There is little doubt that never has democracy been so alive and vibrant in Malawi like presently. The country’s president, Professor Arthur Peter Mutharika, widely considered a Pan-Africanist, has a captivating political journey and a wealth of knowledge and experience in this regard.
Malawi, often described as a donor-dependent nation, poor and plagued by corruption, found itself at a crossroads when, in 2014, it had to choose between going backwards to an era where the entire economy was bankrupted by previous regimes for the benefit of a few, or stick to an economic recovery plan, that could allow the country to ‘stand on its own feet’ once and for all.
It is no secret that Mutharika inherited a completely bankrupt state, owning to the infamous Cash-Gate scandal where graft, corruption and cronyism were the order of the day. Widespread corruption had indeed put Malawi on the brink of collapse, and the nation was on its way to become another typical failed state, as a result of the avalanche of limitless political and financial greed. Re-establishing the moral-fibre of the Malawian governance structures has been central to Mutharika’s four-year presidency, as he was faced with the laborious task of shifting negative perceptions amongst the population and ensuring that the government regains its credibility, legitimacy and -more importantly- the trust of the Malawian people.
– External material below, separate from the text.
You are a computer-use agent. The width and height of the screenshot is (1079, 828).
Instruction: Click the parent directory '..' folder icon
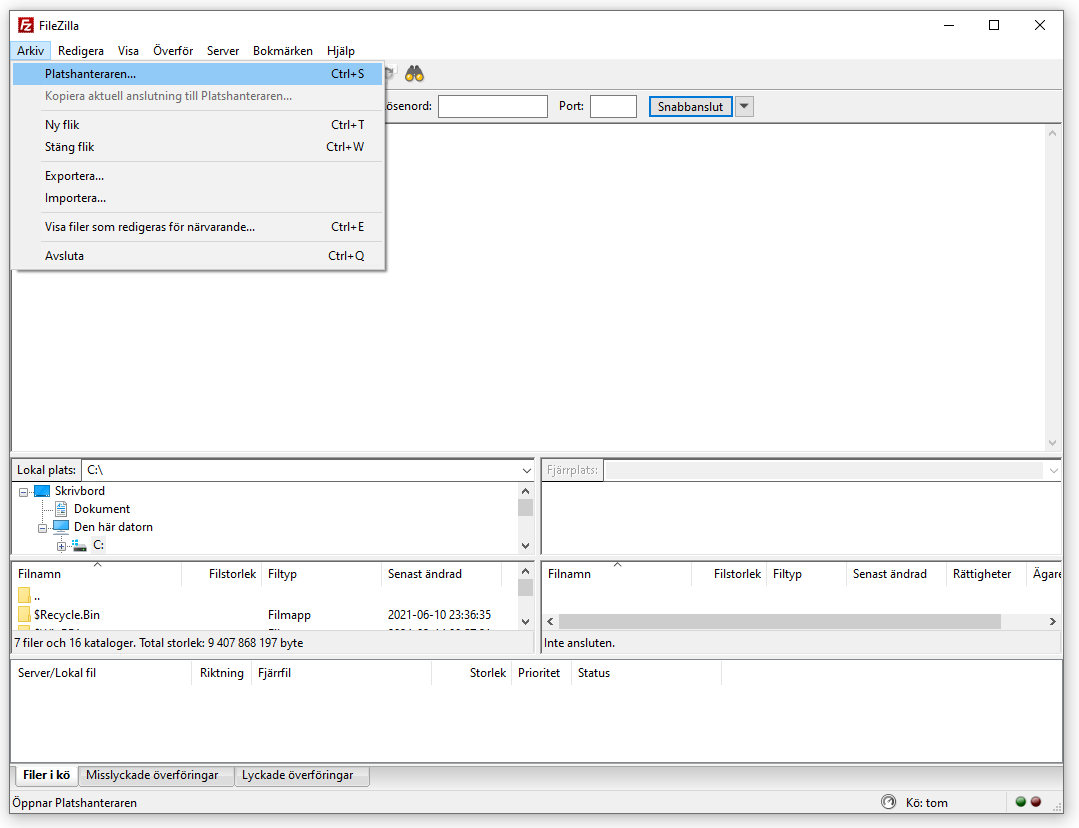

But what was even more assiduously demanding for Mutharika was to reclaim a government that was entrenched in moral paucity. Admittedly, the tentacles of corruption had tainted various organs of the state, the media, civil society and even the judiciary. Before Mutharika came into power, civil society organisations were unable to account for 90% of donor aid that they had received in order to alleviate poverty, which resulted in the politicisation of corruption in the country. The Mutharika administration worked tirelessly to turn things around in that respect. Mutharika put stringent measures in place, in order to ensure that the legal apparatus works properly and those responsible for any kind of malfeasance would be held accountable. ‘Integrity units’ were subsequently established and new laws and stipulations were enacted, so as to make it extremely difficult to steal money from the government. Within this operational framework, new law enforcement agencies were created, as well as an anti-corruption unit, which works independently -along with the financial intelligence unit and the Director of public prosecutions. The results speak for themselves.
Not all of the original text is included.